Speaking just moments after the world premiere of The Danish Girl at the Venice Film Festival, Tom Hooper, who also directed Les Miserables and The King’s Speech, said there was “a lot more the industry could do” to improve opportunities.
“I think the industry has a long way to go in making sure trans actors and actresses have the same opportunities as cisgender actors and actresses, and in making sure trans film makers have the same quality of opportunity”, he said, adding that film makers should “give them the chance to play both trans and cisgender roles”.
Mr Hooper said he was “lost for words” and “humbled” after the film received a 10-minute standing ovation at the film festival, adding that the “emotion on people’s faces” was evident.
“Reading the script back in 2008 made me cry, so it was a seven-year journey to make sure that I managed to do the same to others”, he said.
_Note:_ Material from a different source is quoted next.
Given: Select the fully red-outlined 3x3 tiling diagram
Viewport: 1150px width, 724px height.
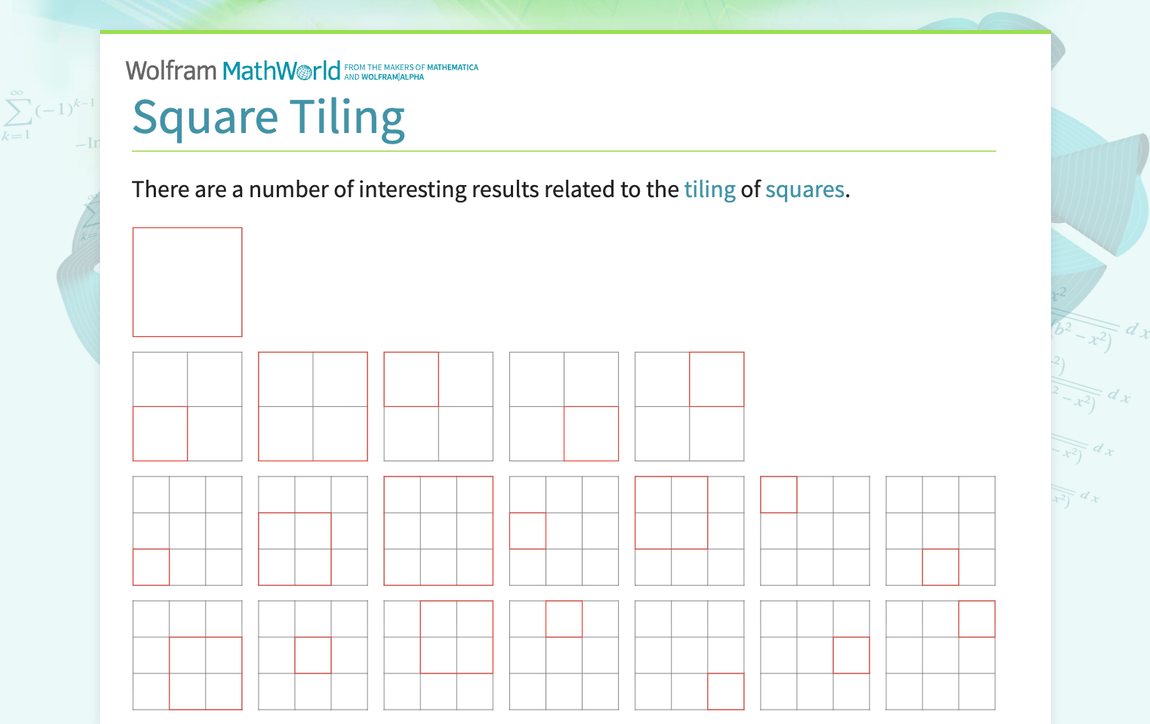Looking at the screenshot, I should tap(438, 529).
The Danish Girl is based on the true story of Danish painter Einar Wegener, who underwent a series of operations in the early 1930s to become Lili Elbe.
Its premiere comes amid growing awareness of transgender rights.
In June, Caitlyn Jenner revealed her transformation from Bruce Jenner on the front cover of Vanity Fair after undergoing gender reassignment surgery, and was overwhelmed by the public support she received.
Mr Hooper said the reception to the film so far proved that attitudes towards transgender people were changing.
“I first read the script in 2008 when I was just beginning my early preparations for The King’s Speech. At that point it was a hard film to get made and now people say it’s an obvious one to have done,” he said.
Following criticism that Lili should have been played by a transgender actor, Mr Hooper said he had been “open” to “any way of casting it”, but “always had a strong instinct about casting Eddie from the beginning”.